The door opened, and Marius saw the tall Jondrette come in with a candle in her hand. She was as she had been in the morning, only still more repulsive in this light.


She walked straight up to the bed. Marius endured an indescribable moment of anxiety; but near the bed there was a mirror nailed to the wall, and it was thither that she was directing her steps. She raised herself on tiptoe and looked at herself in it. In the neighboring room, the sound of iron articles being moved was audible.


She smoothed her hair with the palm of her hand, and smiled into the mirror, humming with her cracked and sepulchral voice:—


        Nos amours ont duré toute une semaine,
        Mais que du bonheur les instants sont courts!
        S'adorer huit jours, c'était bien la peine!
        Le temps des amours devrait durer toujours!
        Devrait durer toujours! devrait durer toujours! 28


In the meantime, Marius trembled. It seemed impossible to him that she should not hear his breathing.


She stepped to the window and looked out with the half-foolish way she had.


"How ugly Paris is when it has put on a white chemise!" said she.


She returned to the mirror and began again to put on airs before it, scrutinizing herself full-face and three-quarters face in turn.


"Well!" cried her father, "what are you about there?"


"I am looking under the bed and the furniture," she replied, continuing to arrange her hair; "there's no one here."


"Booby!" yelled her father. "Come here this minute! And don't waste any time about it!"


"Coming! Coming!" said she. "One has no time for anything in this hovel!"


She hummed:—


        Vous me quittez pour aller à la gloire;
        Mon triste cœur suivra partout. 29


She cast a parting glance in the mirror and went out, shutting the door behind her.

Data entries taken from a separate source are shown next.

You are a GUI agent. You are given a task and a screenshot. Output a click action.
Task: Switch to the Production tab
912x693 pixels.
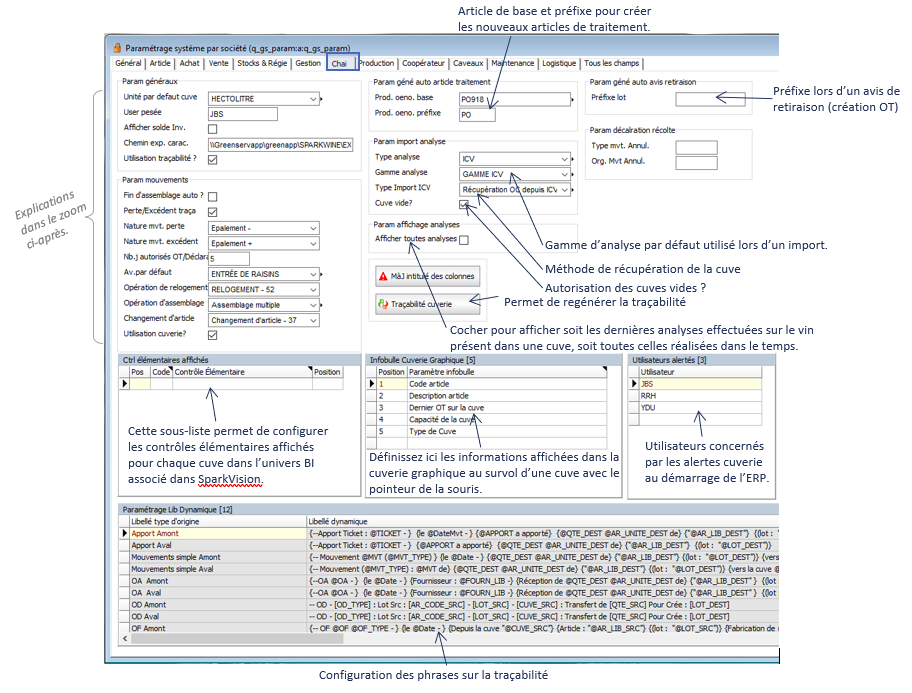click(x=377, y=63)
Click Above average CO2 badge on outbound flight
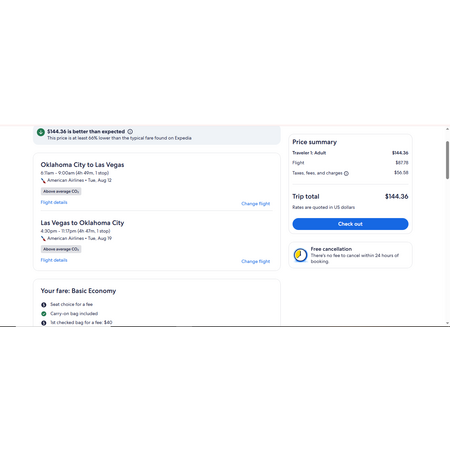This screenshot has height=450, width=450. point(61,191)
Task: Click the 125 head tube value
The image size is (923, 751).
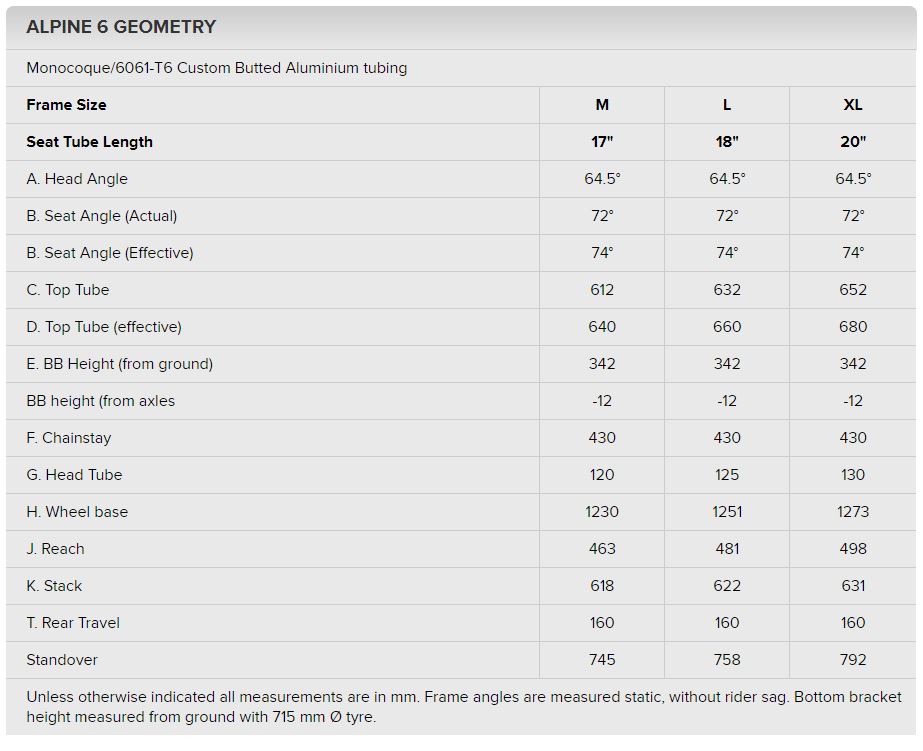Action: pyautogui.click(x=727, y=475)
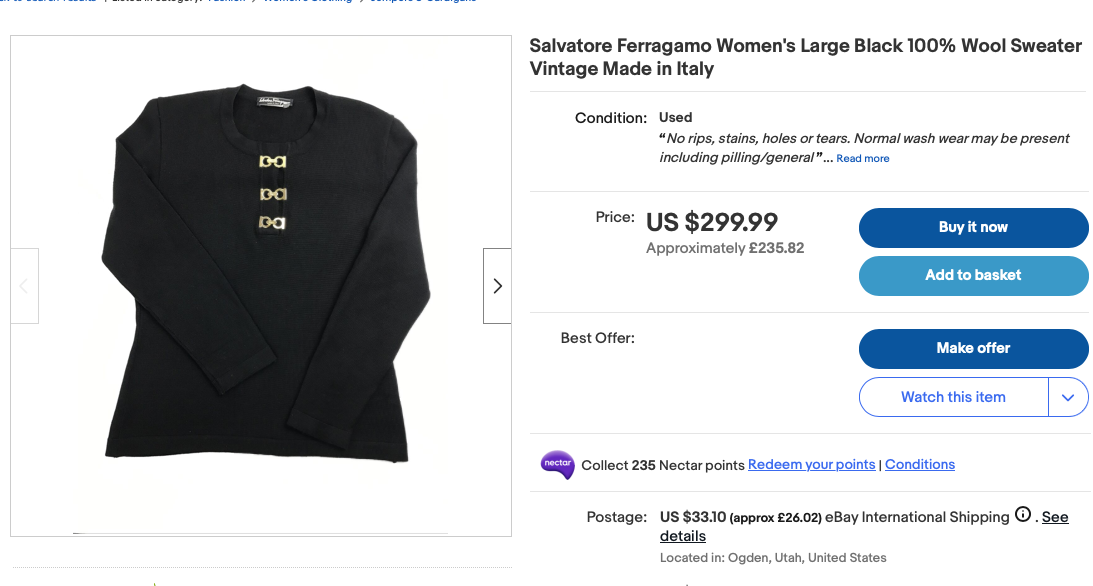
Task: Click the Buy it now button
Action: 973,228
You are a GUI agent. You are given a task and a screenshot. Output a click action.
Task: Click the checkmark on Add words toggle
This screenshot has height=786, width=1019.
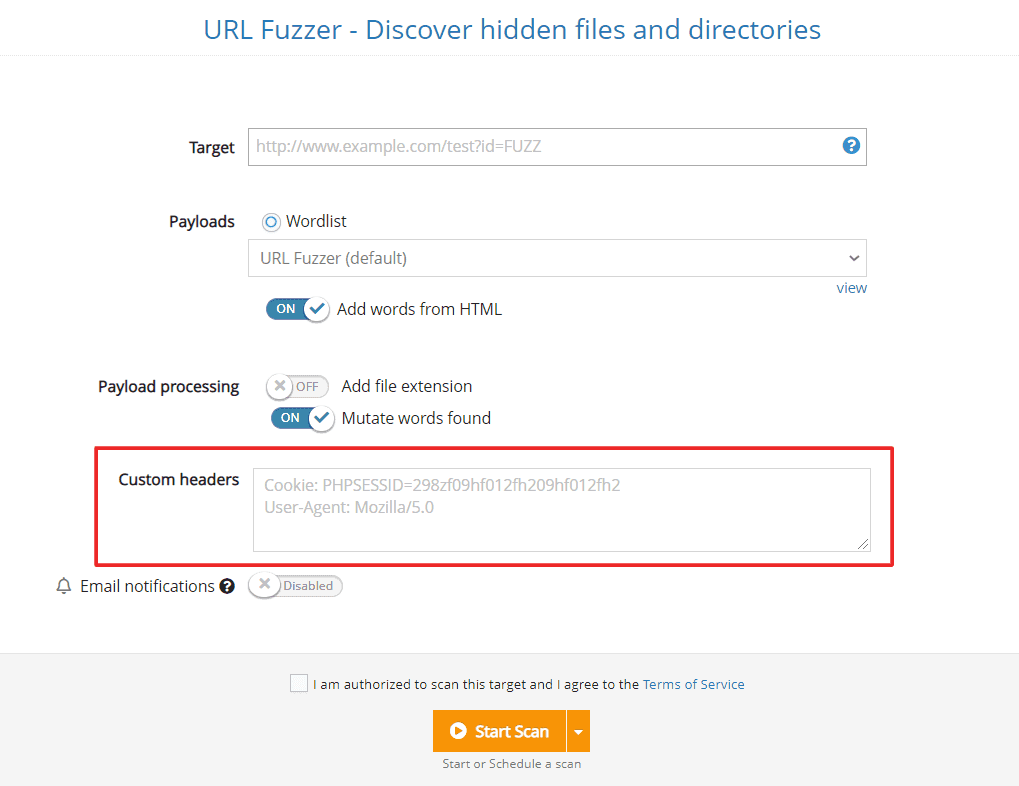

A moment more, and Marius heard the sound of the two young girls' bare feet in the corridor, and Jondrette's voice shouting to them:—


"Pay strict heed! One on the side of the barrier, the other at the corner of the Rue du Petit-Banquier. Don't lose sight for a moment of the door of this house, and the moment you see anything, rush here on the instant! as hard as you can go! You have a key to get in."


The eldest girl grumbled:—


"The idea of standing watch in the snow barefoot!"


"To-morrow you shall have some dainty little green silk boots!" said the father.


They ran down stairs, and a few seconds later the shock of the outer door as it banged to announced that they were outside.


There now remained in the house only Marius, the Jondrettes and probably, also, the mysterious persons of whom Marius had caught a glimpse in the twilight, behind the door of the unused attic.